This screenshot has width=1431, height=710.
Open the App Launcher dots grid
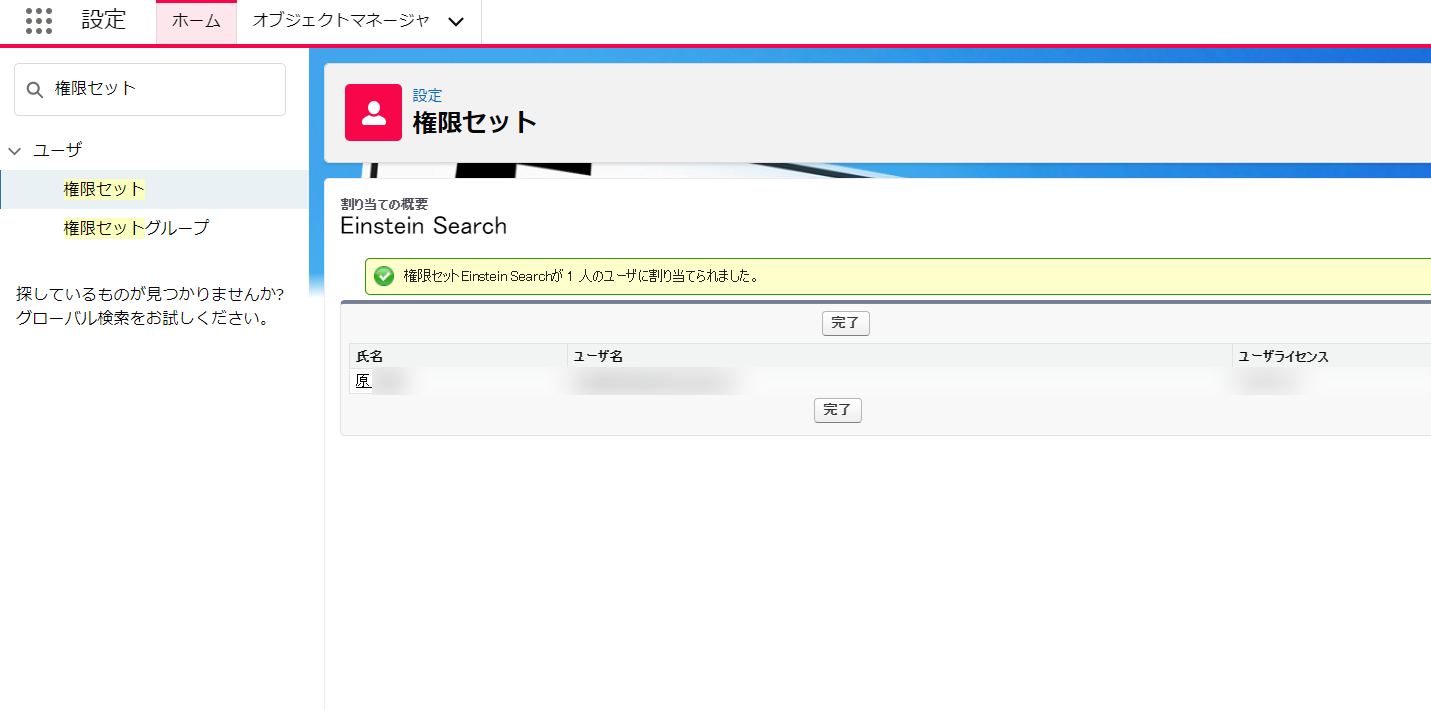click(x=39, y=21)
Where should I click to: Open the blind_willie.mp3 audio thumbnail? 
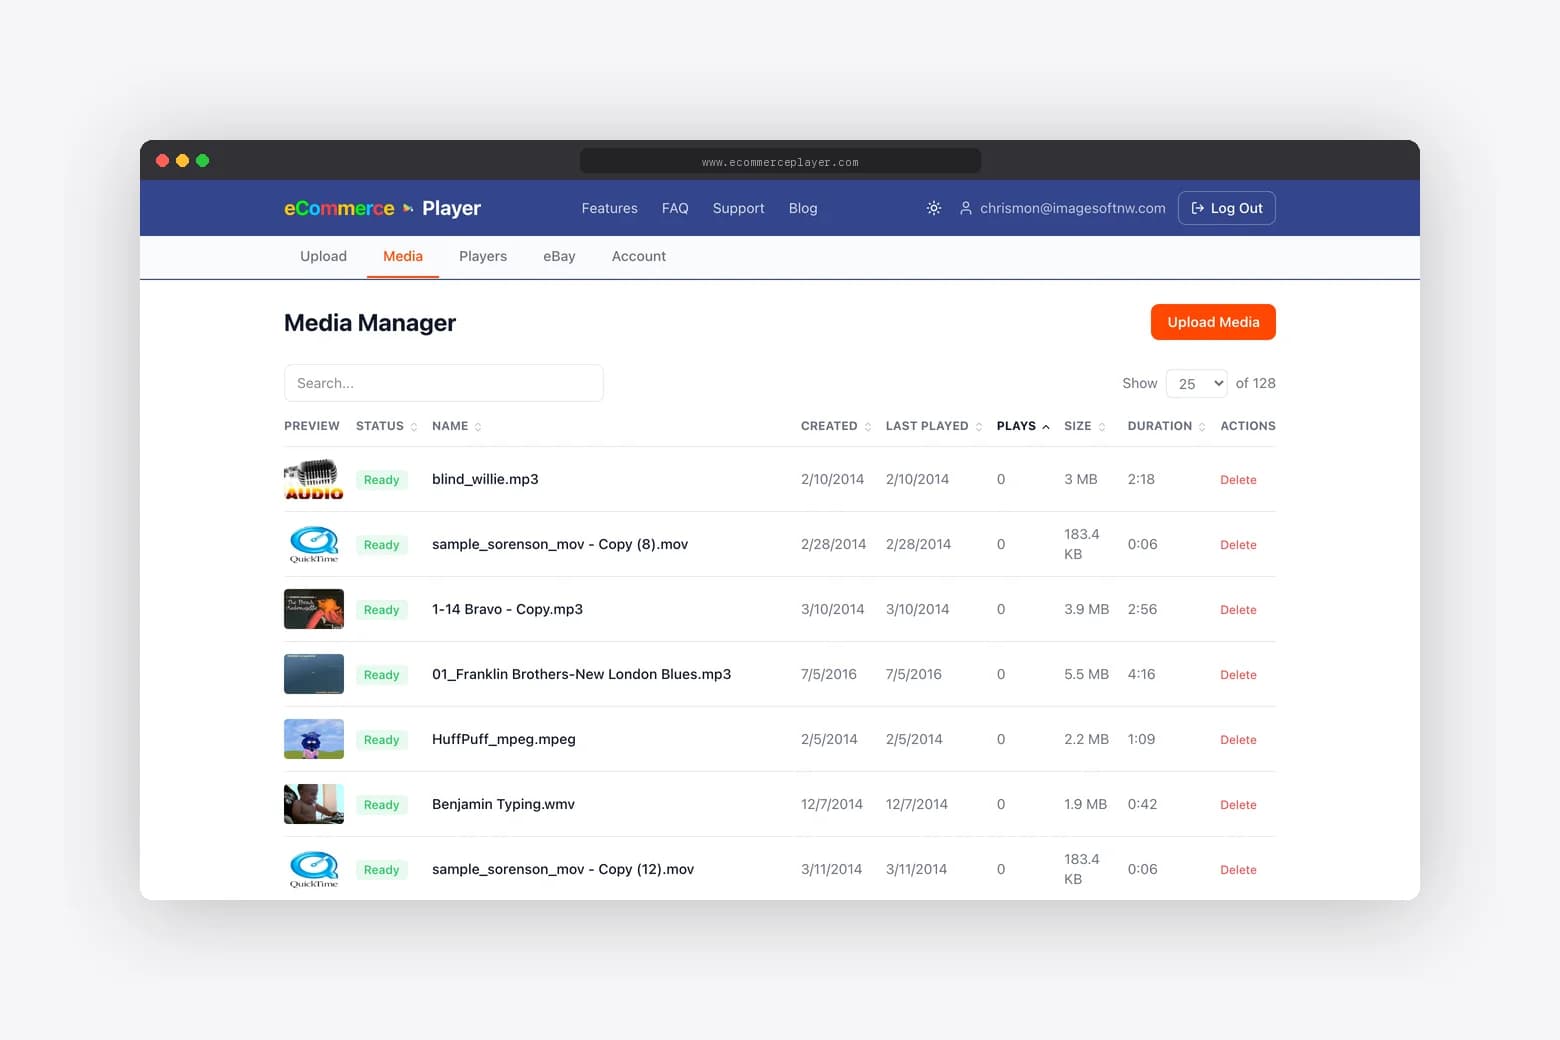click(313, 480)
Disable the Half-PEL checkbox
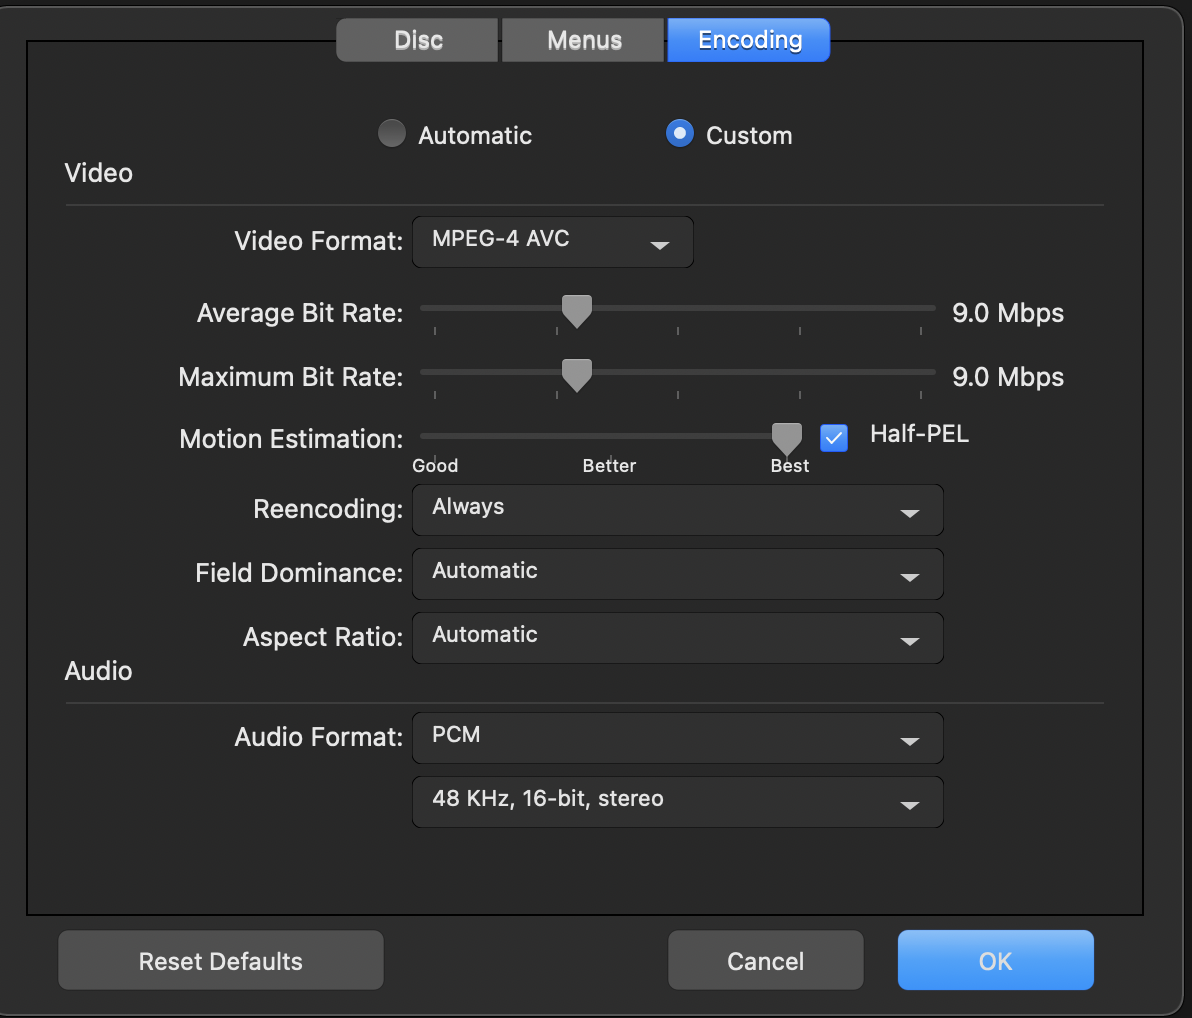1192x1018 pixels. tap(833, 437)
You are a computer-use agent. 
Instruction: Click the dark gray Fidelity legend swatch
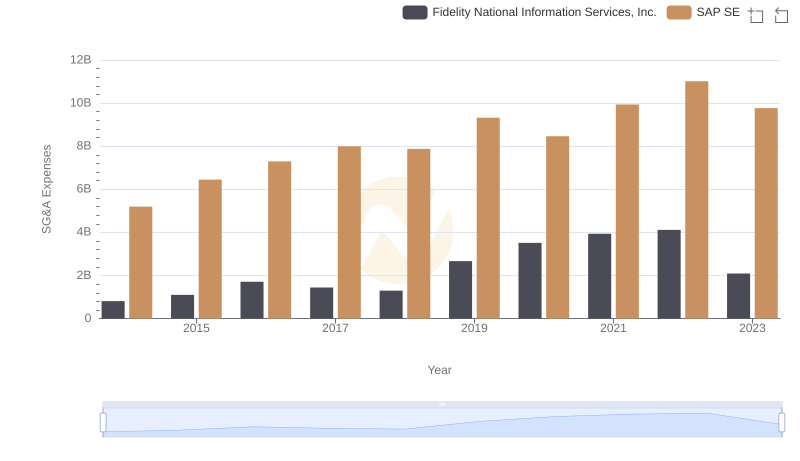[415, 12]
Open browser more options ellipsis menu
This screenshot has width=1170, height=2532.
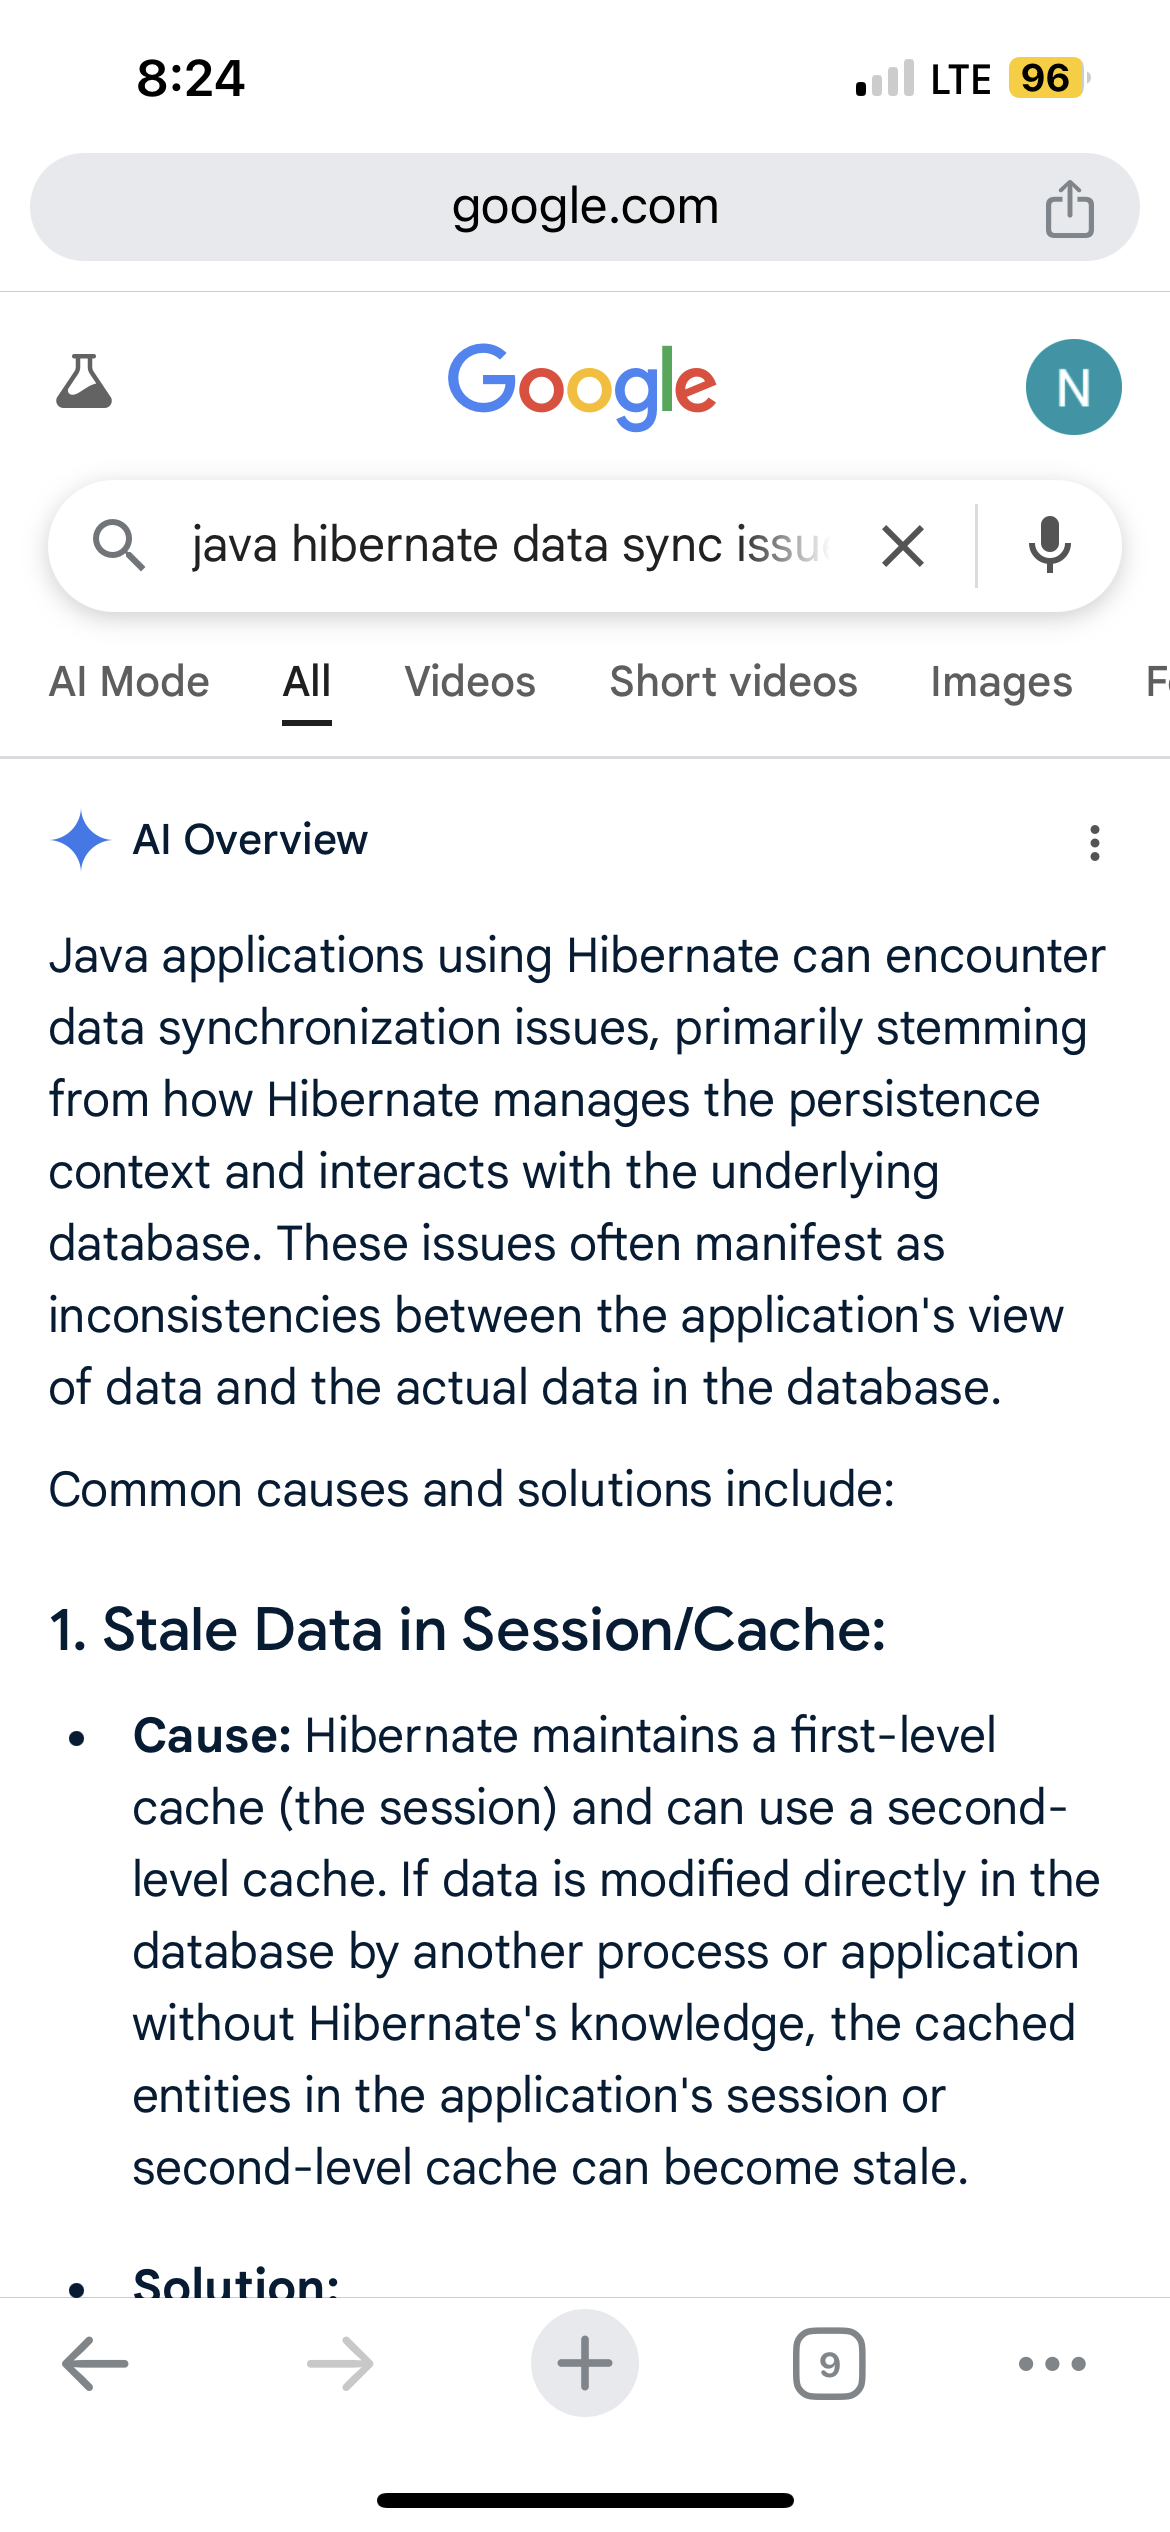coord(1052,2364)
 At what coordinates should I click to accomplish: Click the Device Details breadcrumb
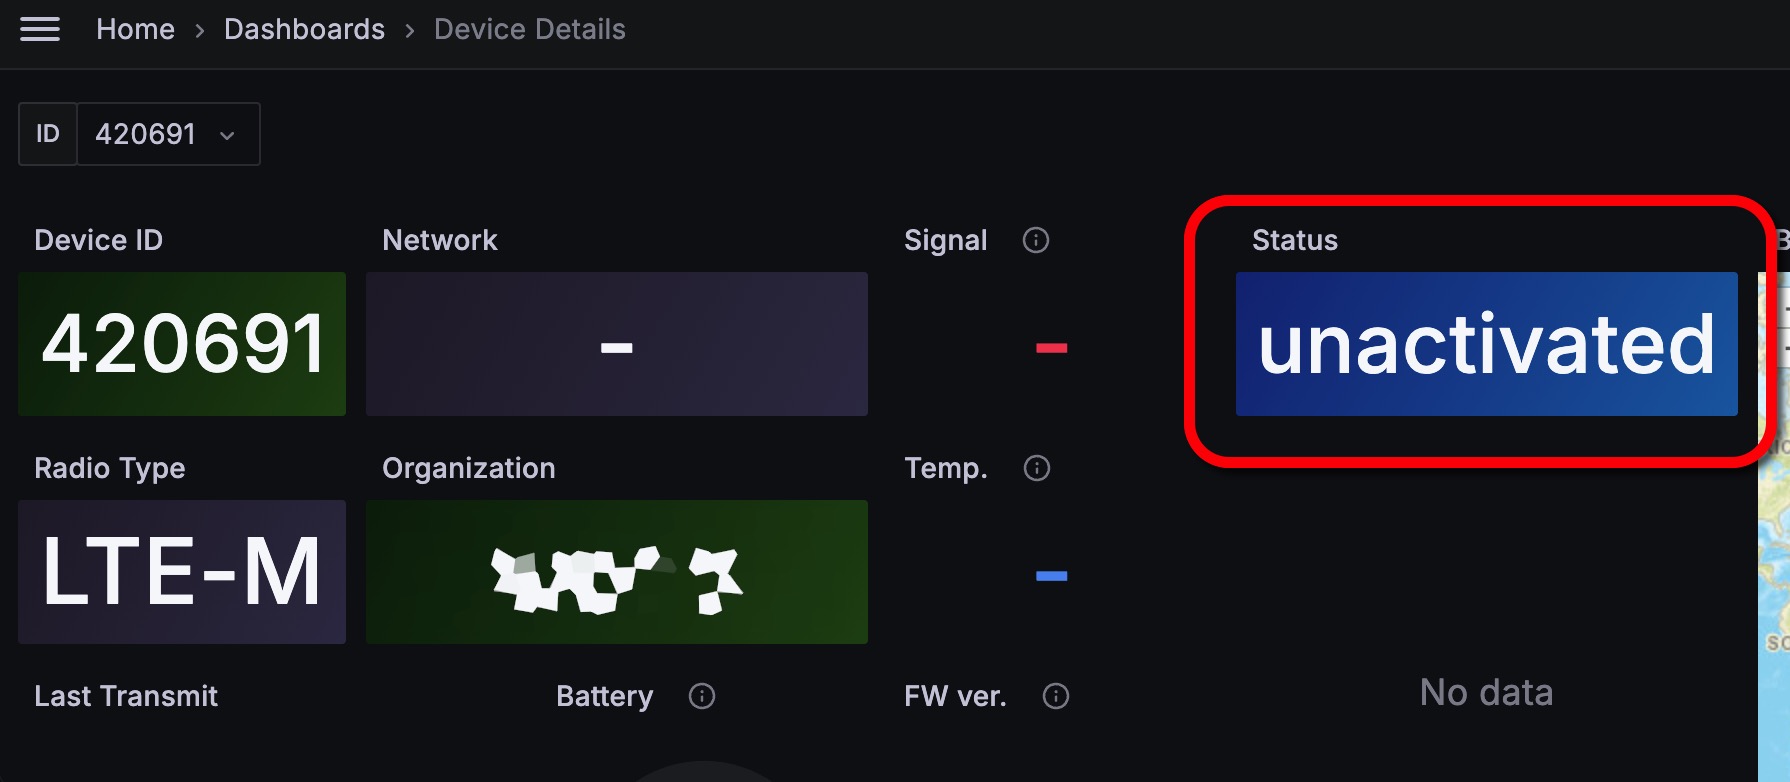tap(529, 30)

-*-*-

### PROBLEM
Pictures stay out of the copy. Reproduce exactly the lines from the one containing "Open browser more options ellipsis menu" through the last line of the records above, both included.

### TASK ANSWER
Open browser more options ellipsis menu
This screenshot has width=1170, height=2532.
coord(1052,2364)
 At what coordinates should I click to accomplish: Click the Device Details breadcrumb
tap(529, 30)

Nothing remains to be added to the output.